In the classic partnership, each party is liable, in full, for any losses incurred or brought about by any of the other partners when acting on behalf of the enterprise. The moral of the story is “don’t go into partnership with bankrupts, morons or psychopaths” — this isn’t bad life advice generally, come to think of it — and so sticking it in a commercial contract which on its face does no such thing does no real harm beyond offending the sensibilities of those with a passion for elegant minimalism in their contracts. The JC rehearses it frequently, but cannot say it enough: contracts are about what are proposing to do to, and with, each other, not what you are not. The resting assumption of all commercial life, encapsulated by the JC’s own pithy Latinism primis attende ad ceram tuam — first, mind your own business — is that you are not doing anything to, or with, your neighbour unless, in return for valuable consideration, you have signed a piece of paper promising to.

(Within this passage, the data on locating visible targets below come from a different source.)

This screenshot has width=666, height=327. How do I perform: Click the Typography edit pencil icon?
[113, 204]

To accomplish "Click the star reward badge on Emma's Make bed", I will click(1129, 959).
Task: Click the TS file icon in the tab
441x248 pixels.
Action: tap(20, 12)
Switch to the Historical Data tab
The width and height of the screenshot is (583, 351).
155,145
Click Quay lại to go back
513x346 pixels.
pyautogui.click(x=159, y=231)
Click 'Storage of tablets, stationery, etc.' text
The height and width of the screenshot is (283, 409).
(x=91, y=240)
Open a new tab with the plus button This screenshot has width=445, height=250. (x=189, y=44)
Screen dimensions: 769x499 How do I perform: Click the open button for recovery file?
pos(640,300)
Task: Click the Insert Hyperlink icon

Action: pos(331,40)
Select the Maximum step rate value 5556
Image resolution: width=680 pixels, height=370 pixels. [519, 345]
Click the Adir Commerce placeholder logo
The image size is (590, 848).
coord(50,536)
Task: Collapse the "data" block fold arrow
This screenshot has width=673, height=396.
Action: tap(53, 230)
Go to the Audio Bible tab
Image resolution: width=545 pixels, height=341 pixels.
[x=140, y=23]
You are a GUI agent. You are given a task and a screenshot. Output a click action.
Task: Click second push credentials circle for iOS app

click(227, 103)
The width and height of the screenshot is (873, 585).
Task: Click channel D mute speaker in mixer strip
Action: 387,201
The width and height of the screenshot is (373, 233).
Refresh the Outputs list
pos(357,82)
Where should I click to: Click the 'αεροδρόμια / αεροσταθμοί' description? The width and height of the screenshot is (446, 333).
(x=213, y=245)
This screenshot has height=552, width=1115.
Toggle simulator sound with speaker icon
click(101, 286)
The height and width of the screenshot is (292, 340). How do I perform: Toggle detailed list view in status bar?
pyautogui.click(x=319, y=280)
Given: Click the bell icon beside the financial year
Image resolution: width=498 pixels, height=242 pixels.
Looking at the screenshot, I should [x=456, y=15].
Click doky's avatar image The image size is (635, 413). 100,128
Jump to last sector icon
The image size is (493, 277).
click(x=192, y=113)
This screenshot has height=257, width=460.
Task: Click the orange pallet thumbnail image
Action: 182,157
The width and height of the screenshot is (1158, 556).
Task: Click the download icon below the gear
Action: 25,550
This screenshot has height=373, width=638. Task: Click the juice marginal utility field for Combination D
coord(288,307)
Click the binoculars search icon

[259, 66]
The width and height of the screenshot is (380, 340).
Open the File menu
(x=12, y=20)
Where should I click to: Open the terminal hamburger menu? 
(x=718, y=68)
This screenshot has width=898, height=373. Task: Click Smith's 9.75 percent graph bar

So if your industry is, for example, merely buying your counterparty’s silence, you should be on safe ground. For the thing is this: either your NDA, on its face, does not even pretend to set up the sort of dynamic that could be regarded as a partnership— why would me giving you confidential information do that? — in which case you don’t need the clause, or it does, in which case you shouldn’t have it, and trying to pretend what is in fact a partnership is not will cause you more trouble than it is worth.
Accidental partnerships
While partnerships can arise inadvertently, their general characteristics — profit sharing, common ownership of property and contribution of capital, joint management of the enterprise — are a world away from the terms of the average arm’s length commercial contract, but it is still worth pausing to consider whether that fee arrangement you are proposing to pay based on net revenue isn’t traying you closer to joint venture ground.